_EXERCISE INSTRUCTIONS_
Line by line, copy the data below exactly.
● ● ● ●
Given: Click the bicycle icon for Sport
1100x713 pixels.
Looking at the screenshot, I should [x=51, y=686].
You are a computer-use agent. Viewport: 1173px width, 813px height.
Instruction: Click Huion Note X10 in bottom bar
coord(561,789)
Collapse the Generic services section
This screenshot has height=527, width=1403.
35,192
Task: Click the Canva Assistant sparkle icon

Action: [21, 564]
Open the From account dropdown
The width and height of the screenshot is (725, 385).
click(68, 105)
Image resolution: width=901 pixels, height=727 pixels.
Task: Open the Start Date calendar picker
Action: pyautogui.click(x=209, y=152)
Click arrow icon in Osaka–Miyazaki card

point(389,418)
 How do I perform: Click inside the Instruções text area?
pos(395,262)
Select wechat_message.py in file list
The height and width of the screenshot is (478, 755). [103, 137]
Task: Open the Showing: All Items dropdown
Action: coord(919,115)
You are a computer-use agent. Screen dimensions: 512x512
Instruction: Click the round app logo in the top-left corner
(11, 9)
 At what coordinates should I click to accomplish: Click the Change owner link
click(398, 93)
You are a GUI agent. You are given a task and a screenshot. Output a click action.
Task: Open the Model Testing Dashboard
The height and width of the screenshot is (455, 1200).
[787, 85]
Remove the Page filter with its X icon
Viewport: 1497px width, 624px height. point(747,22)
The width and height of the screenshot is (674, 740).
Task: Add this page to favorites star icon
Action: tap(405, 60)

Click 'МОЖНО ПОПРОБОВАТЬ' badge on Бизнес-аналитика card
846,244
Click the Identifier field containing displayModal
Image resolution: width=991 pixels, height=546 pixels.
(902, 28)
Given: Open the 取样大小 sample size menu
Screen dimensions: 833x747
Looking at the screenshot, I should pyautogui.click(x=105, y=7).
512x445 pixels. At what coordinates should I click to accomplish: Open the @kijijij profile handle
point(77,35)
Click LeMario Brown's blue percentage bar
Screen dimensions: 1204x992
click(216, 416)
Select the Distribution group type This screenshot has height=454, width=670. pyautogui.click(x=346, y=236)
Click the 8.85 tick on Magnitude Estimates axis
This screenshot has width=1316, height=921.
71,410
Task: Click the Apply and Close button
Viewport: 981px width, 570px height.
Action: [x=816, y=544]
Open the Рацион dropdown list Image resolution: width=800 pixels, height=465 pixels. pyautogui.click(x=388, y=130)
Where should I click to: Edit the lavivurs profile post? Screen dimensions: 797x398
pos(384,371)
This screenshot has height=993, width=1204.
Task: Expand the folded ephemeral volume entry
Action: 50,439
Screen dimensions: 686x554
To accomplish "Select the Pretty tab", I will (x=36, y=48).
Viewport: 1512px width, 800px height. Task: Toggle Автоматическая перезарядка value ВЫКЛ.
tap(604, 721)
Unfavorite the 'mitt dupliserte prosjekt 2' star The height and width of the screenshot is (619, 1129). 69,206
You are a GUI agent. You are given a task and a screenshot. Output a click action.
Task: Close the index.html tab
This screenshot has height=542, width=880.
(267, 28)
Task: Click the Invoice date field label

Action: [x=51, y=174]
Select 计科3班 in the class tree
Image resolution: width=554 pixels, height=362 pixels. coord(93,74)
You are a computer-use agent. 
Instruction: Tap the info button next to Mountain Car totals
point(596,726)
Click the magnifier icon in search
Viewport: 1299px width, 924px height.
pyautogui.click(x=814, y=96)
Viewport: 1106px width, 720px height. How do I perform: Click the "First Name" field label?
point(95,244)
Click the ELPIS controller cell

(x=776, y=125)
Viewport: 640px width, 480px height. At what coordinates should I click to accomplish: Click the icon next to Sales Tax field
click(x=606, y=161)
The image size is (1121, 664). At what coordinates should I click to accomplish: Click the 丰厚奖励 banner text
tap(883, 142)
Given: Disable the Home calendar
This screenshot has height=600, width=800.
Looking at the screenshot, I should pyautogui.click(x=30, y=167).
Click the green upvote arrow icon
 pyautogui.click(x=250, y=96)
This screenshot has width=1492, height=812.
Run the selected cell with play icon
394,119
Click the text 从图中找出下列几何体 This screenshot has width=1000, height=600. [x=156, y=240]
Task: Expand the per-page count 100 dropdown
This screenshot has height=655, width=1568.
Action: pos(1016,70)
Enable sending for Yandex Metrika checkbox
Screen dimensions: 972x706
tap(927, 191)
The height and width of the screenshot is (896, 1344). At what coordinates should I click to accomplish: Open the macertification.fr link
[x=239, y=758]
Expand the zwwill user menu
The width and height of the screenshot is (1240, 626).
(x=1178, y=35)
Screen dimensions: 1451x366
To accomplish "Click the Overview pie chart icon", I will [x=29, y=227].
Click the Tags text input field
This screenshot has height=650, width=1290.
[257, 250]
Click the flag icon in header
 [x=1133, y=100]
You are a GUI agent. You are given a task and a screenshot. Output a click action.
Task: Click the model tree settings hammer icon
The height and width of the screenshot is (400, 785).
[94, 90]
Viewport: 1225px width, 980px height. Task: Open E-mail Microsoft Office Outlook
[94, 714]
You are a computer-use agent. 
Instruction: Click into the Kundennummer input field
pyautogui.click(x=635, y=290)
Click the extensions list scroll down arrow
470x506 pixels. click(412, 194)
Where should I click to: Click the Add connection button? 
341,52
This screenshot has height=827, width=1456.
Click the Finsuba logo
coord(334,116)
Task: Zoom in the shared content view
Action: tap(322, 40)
● ● ● ●
_TASK RESPONSE_
Given: Click the bicycle icon for Sport
1100x713 pixels.
Looking at the screenshot, I should [x=51, y=686].
You are a computer-use agent. Viewport: 1173px width, 813px height.
Instruction: Click Huion Note X10 in bottom bar
coord(561,789)
Collapse the Generic services section
This screenshot has height=527, width=1403.
35,192
Task: Click the Canva Assistant sparkle icon

Action: [21, 564]
Open the From account dropdown
The width and height of the screenshot is (725, 385).
click(68, 105)
Image resolution: width=901 pixels, height=727 pixels.
Task: Open the Start Date calendar picker
Action: pyautogui.click(x=209, y=152)
Click arrow icon in Osaka–Miyazaki card

point(389,418)
 How do I perform: Click inside the Instruções text area?
pos(395,262)
Select wechat_message.py in file list
The height and width of the screenshot is (478, 755). [103, 137]
Task: Open the Showing: All Items dropdown
Action: coord(919,115)
You are a computer-use agent. Screen dimensions: 512x512
Instruction: Click the round app logo in the top-left corner
(11, 9)
 At what coordinates should I click to accomplish: Click the Change owner link
click(398, 93)
You are a GUI agent. You are given a task and a screenshot. Output a click action.
Task: Open the Model Testing Dashboard
The height and width of the screenshot is (455, 1200).
[787, 85]
Remove the Page filter with its X icon
Viewport: 1497px width, 624px height. point(747,22)
The width and height of the screenshot is (674, 740).
Task: Add this page to favorites star icon
Action: tap(405, 60)

Click 'МОЖНО ПОПРОБОВАТЬ' badge on Бизнес-аналитика card
846,244
Click the Identifier field containing displayModal
Image resolution: width=991 pixels, height=546 pixels.
(902, 28)
Given: Open the 取样大小 sample size menu
Screen dimensions: 833x747
Looking at the screenshot, I should pyautogui.click(x=105, y=7).
512x445 pixels. At what coordinates should I click to accomplish: Open the @kijijij profile handle
point(77,35)
Click LeMario Brown's blue percentage bar
Screen dimensions: 1204x992
click(216, 416)
Select the Distribution group type This screenshot has height=454, width=670. pyautogui.click(x=346, y=236)
Click the 8.85 tick on Magnitude Estimates axis
This screenshot has width=1316, height=921.
71,410
Task: Click the Apply and Close button
Viewport: 981px width, 570px height.
Action: [x=816, y=544]
Open the Рацион dropdown list Image resolution: width=800 pixels, height=465 pixels. pyautogui.click(x=388, y=130)
Where should I click to: Edit the lavivurs profile post? Screen dimensions: 797x398
pos(384,371)
This screenshot has height=993, width=1204.
Task: Expand the folded ephemeral volume entry
Action: 50,439
Screen dimensions: 686x554
To accomplish "Select the Pretty tab", I will (x=36, y=48).
Viewport: 1512px width, 800px height. Task: Toggle Автоматическая перезарядка value ВЫКЛ.
tap(604, 721)
Unfavorite the 'mitt dupliserte prosjekt 2' star The height and width of the screenshot is (619, 1129). 69,206
You are a GUI agent. You are given a task and a screenshot. Output a click action.
Task: Close the index.html tab
This screenshot has height=542, width=880.
(267, 28)
Task: Click the Invoice date field label

Action: [x=51, y=174]
Select 计科3班 in the class tree
Image resolution: width=554 pixels, height=362 pixels. coord(93,74)
You are a computer-use agent. 
Instruction: Tap the info button next to Mountain Car totals
point(596,726)
Click the magnifier icon in search
Viewport: 1299px width, 924px height.
pyautogui.click(x=814, y=96)
Viewport: 1106px width, 720px height. How do I perform: Click the "First Name" field label?
point(95,244)
Click the ELPIS controller cell

(x=776, y=125)
Viewport: 640px width, 480px height. At what coordinates should I click to accomplish: Click the icon next to Sales Tax field
click(x=606, y=161)
The image size is (1121, 664). At what coordinates should I click to accomplish: Click the 丰厚奖励 banner text
tap(883, 142)
Given: Disable the Home calendar
This screenshot has height=600, width=800.
Looking at the screenshot, I should pyautogui.click(x=30, y=167).
Click the green upvote arrow icon
 pyautogui.click(x=250, y=96)
This screenshot has width=1492, height=812.
Run the selected cell with play icon
394,119
Click the text 从图中找出下列几何体 This screenshot has width=1000, height=600. [x=156, y=240]
Task: Expand the per-page count 100 dropdown
This screenshot has height=655, width=1568.
Action: pos(1016,70)
Enable sending for Yandex Metrika checkbox
Screen dimensions: 972x706
tap(927, 191)
The height and width of the screenshot is (896, 1344). At what coordinates should I click to accomplish: Open the macertification.fr link
[x=239, y=758]
Expand the zwwill user menu
The width and height of the screenshot is (1240, 626).
(x=1178, y=35)
Screen dimensions: 1451x366
To accomplish "Click the Overview pie chart icon", I will [x=29, y=227].
Click the Tags text input field
This screenshot has height=650, width=1290.
[257, 250]
Click the flag icon in header
 [x=1133, y=100]
You are a GUI agent. You are given a task and a screenshot. Output a click action.
Task: Click the model tree settings hammer icon
The height and width of the screenshot is (400, 785).
[94, 90]
Viewport: 1225px width, 980px height. Task: Open E-mail Microsoft Office Outlook
[94, 714]
You are a computer-use agent. 
Instruction: Click into the Kundennummer input field
pyautogui.click(x=635, y=290)
Click the extensions list scroll down arrow
470x506 pixels. click(412, 194)
Where should I click to: Click the Add connection button? 
341,52
This screenshot has height=827, width=1456.
Click the Finsuba logo
coord(334,116)
Task: Zoom in the shared content view
Action: tap(322, 40)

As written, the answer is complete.